May 17, 1911 - December 22, 1942
Ilse Stöbe Ilse Stöbe 

Ilse Stöbe trained as a secretary and shorthand typist at commercial college and went on to work in the advertisement department of the Rudolf Mosse publishing house. The editor-in-chief of the Berliner Tageblatt newspaper, Theodor Wolff, noticed her intelligence. She became his secretary and he encouraged her to venture into journalism. Ilse Stöbe became close to the editor Rudolf Herrnstadt, who joined the KPD at the end of 1929 and worked for the Red Army’s military intelligence agency from the early 1930s on. Ilse Stöbe worked in Warsaw during the 1930s, including as a representative for Swiss newspapers.
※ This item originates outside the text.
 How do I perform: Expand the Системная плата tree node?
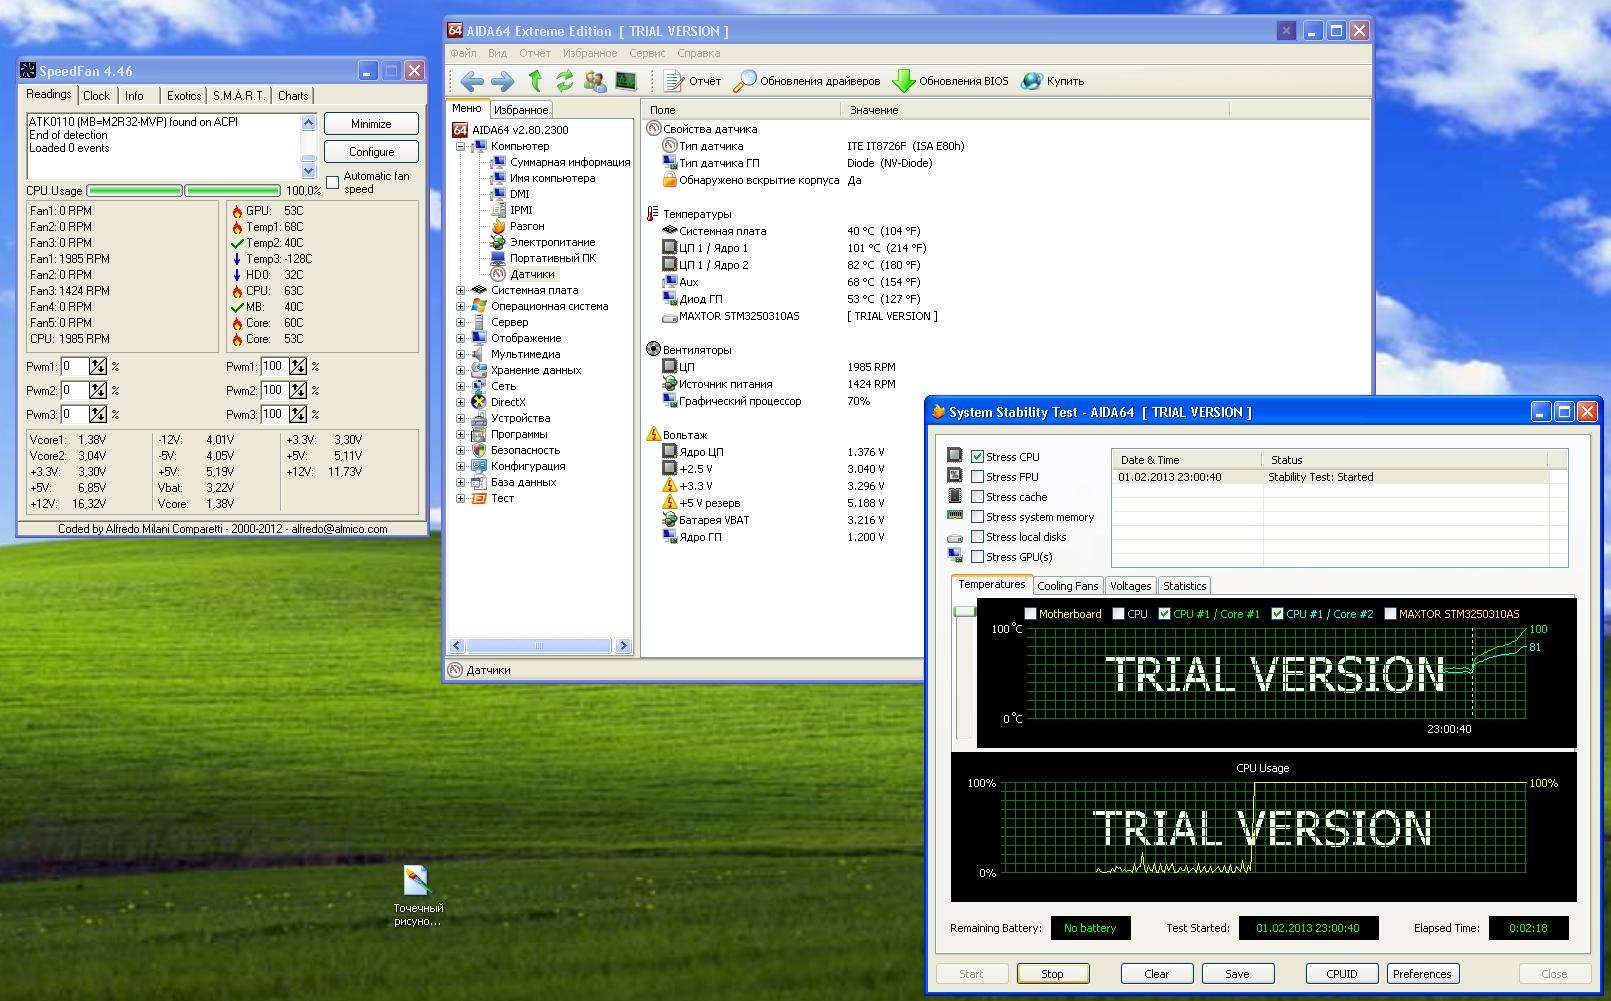click(461, 290)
It was there that she met the diplomat Rudolf von Scheliha, to whom she built up a close trusting relationship. She returned to Berlin in the fall of 1939 and began work in the Foreign Office intelligence department, where she was reunited with Scheliha. She also met the journalist Carl Helfrich, with whom she later lived together. Ilse Stöbe spent some time working in the advertising department of the Lingner Works in Dresden and went on business trips to Prague and Preßburg, later employed by the Foreign Office again. Under the code name “Alta,” she issued a futile warning of the impending invasion of the Soviet Union in the spring of 1941. Due to contact difficulties to the Soviet authorities, parachutists were sent out but were arrested by the Gestapo. Ilse Stöbe was arrested on September 12, 1942, sentenced to death by the 2nd senate of the Reich Court Martial on December 14, and murdered in Berlin-Plötzensee on December 22.